# Finally pulled the trigger, my JD 990



## Rustyrat (Jun 24, 2010)

Friday, July 2, 2010 is my first day with my JD 990! I picked it up today and trailered it home (over 2 1/2 hours).
Got home, gave my granddaughter her first ride and then pulled a few stumps.


----------



## Hoodoo Valley (Nov 14, 2006)

Well, I'm just letting you know that "I'm" all jealous! I've been wanting an 8B for my 990, but it's still a bit off. Nice machine! It's great to find another 990 owner on here! I'll get that info for you and let you know this evening, but I think I'd just tough it out with those tires. I think they'll do fine.


----------



## Hoodoo Valley (Nov 14, 2006)

I just noticed that the hydraulics are on the left on yours.
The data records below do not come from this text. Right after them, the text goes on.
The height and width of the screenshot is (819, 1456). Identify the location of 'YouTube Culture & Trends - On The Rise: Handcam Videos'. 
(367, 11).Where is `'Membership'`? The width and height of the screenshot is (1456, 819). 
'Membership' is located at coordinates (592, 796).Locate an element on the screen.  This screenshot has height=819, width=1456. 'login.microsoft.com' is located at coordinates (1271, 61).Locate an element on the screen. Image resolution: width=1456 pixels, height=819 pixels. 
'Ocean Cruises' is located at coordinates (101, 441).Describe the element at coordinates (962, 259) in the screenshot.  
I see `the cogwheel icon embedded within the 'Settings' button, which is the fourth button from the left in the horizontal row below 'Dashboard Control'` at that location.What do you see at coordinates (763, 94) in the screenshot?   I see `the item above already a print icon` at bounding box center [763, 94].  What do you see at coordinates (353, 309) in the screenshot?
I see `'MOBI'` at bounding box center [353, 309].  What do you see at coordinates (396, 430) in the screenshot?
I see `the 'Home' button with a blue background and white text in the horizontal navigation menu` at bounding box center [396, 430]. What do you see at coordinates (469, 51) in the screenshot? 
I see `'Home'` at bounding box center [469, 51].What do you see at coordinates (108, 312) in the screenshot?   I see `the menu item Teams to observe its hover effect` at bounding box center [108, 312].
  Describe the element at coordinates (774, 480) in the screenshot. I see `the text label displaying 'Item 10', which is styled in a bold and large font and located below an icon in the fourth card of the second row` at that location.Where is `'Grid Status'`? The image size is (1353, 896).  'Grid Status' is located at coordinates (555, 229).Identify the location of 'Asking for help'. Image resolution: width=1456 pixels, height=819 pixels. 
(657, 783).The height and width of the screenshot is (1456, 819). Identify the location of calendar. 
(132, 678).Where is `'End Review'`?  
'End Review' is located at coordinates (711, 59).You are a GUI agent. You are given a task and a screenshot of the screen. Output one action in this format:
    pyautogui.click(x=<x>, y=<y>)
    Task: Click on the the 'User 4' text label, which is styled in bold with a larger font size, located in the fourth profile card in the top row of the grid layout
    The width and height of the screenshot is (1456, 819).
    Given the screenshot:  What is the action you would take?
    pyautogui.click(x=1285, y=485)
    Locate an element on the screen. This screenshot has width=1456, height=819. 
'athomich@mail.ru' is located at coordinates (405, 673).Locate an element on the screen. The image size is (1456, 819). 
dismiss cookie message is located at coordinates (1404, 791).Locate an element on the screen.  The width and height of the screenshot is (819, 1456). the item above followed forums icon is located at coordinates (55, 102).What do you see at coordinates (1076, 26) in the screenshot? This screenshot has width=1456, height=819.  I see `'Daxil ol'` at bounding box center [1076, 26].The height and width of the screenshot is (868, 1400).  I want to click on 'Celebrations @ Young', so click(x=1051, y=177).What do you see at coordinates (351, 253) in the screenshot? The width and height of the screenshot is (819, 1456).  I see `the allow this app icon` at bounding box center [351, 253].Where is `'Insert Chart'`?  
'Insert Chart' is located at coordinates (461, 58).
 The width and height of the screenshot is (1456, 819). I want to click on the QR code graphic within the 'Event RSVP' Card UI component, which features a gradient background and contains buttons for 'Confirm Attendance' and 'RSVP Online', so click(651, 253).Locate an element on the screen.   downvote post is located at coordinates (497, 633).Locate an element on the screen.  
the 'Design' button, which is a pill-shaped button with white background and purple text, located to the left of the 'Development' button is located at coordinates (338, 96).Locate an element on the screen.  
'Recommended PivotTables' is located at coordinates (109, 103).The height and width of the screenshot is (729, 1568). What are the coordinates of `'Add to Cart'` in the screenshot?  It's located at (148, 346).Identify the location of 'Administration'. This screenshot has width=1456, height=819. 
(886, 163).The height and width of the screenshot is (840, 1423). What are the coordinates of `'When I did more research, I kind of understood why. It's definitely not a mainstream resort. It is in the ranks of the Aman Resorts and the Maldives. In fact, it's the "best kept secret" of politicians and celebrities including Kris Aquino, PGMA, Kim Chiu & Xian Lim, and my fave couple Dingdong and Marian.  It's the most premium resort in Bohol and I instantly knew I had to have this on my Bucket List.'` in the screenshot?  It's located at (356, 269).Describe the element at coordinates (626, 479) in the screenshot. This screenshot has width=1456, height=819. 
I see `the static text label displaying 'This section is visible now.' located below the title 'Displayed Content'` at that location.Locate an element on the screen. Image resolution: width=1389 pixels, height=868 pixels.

Mine hook up on the right. Weirdness.


----------



## wjjones (May 28, 2010)

Nice looking machine.


----------



## Rustyrat (Jun 24, 2010)

I am not going to jump on the tire change. I am currently set for the narrow width. I think I am going to swap them for a wider stance. I don't know what that will give me for a width. I am going to order a box blade next week and I want to get the right size. I am thinking about a 72" KK or United box blade from Everythingattachments.com.


----------



## Hoodoo Valley (Nov 14, 2006)

I have a 78 inch brushog on mine, and it works fine.


----------



## MillNeckFarm (Feb 8, 2011)

Nice tractor. I recently bought a 4005 - newer version of the 990. They're tough as nails - have a friend who just beats the heck out of his & it keeps plugging.

Jealous of the backhoe. :thumbsup:


----------



## Hoodoo Valley (Nov 14, 2006)

tractor beam said:


> I have a 78 inch brushog on mine, and it works fine.


Correction.... That's Boxscraper...... Not a brush hog.


----------